[Problem description]
What's needed is an exact copy of the lines from the one that contains "You are a computer-use" to the end of the data below, leaving the pictures out.

[Records for this task]

__________

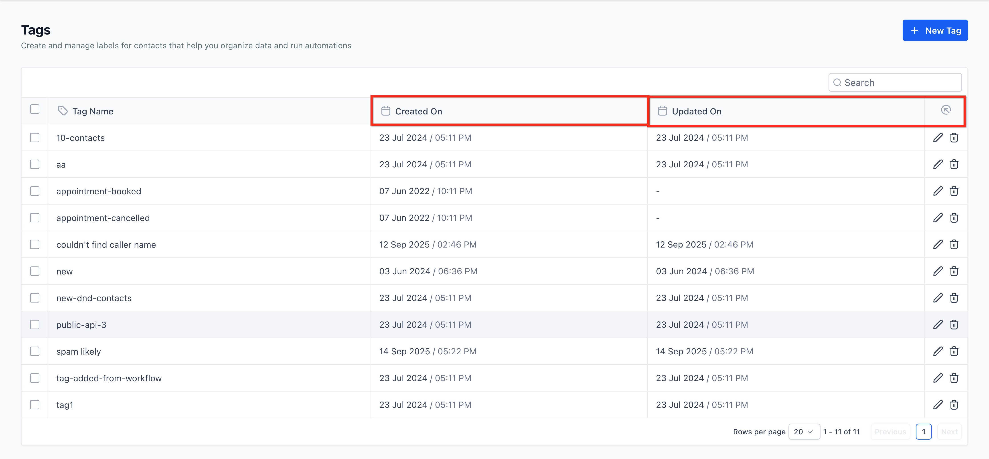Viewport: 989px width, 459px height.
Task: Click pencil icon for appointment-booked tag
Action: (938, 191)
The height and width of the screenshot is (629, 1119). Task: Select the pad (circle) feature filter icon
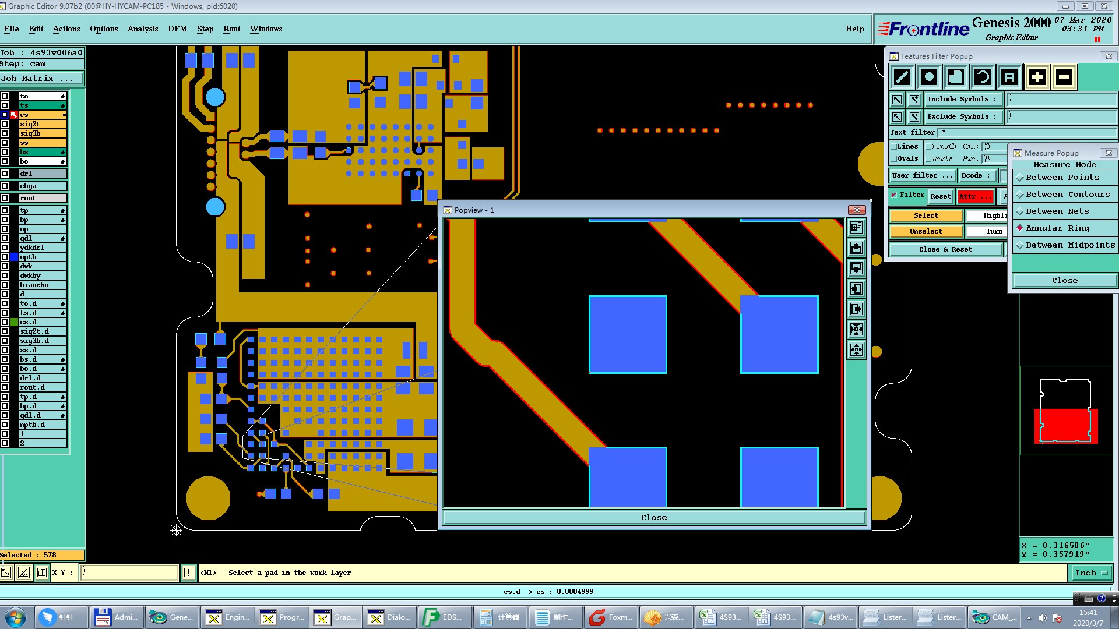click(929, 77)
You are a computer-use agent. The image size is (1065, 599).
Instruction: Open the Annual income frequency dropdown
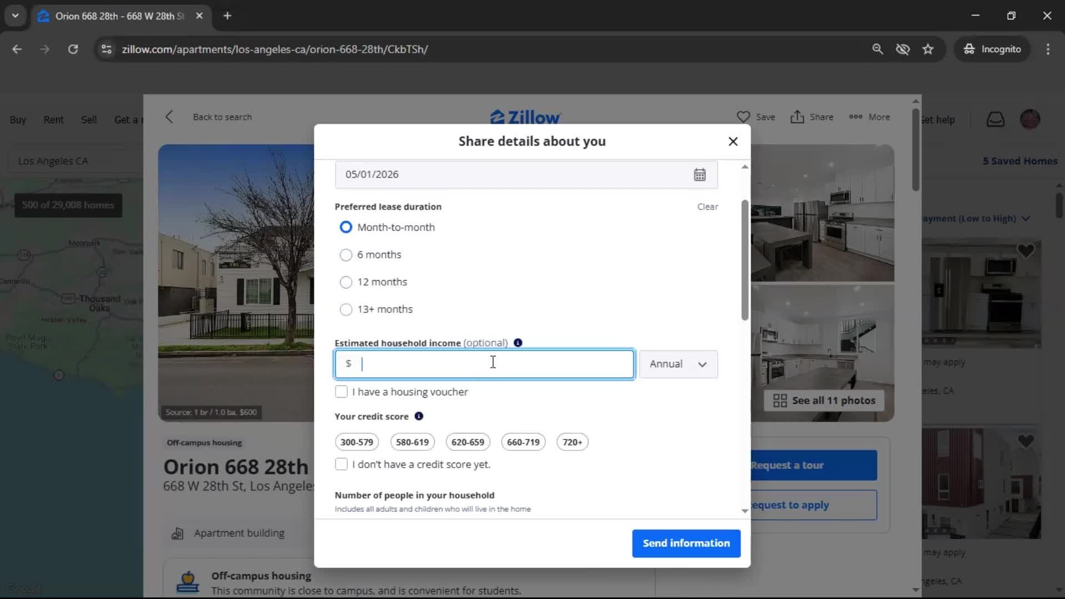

__________

[Written response]
You are a computer-use agent. The image size is (1065, 599).
Instruction: Open the Annual income frequency dropdown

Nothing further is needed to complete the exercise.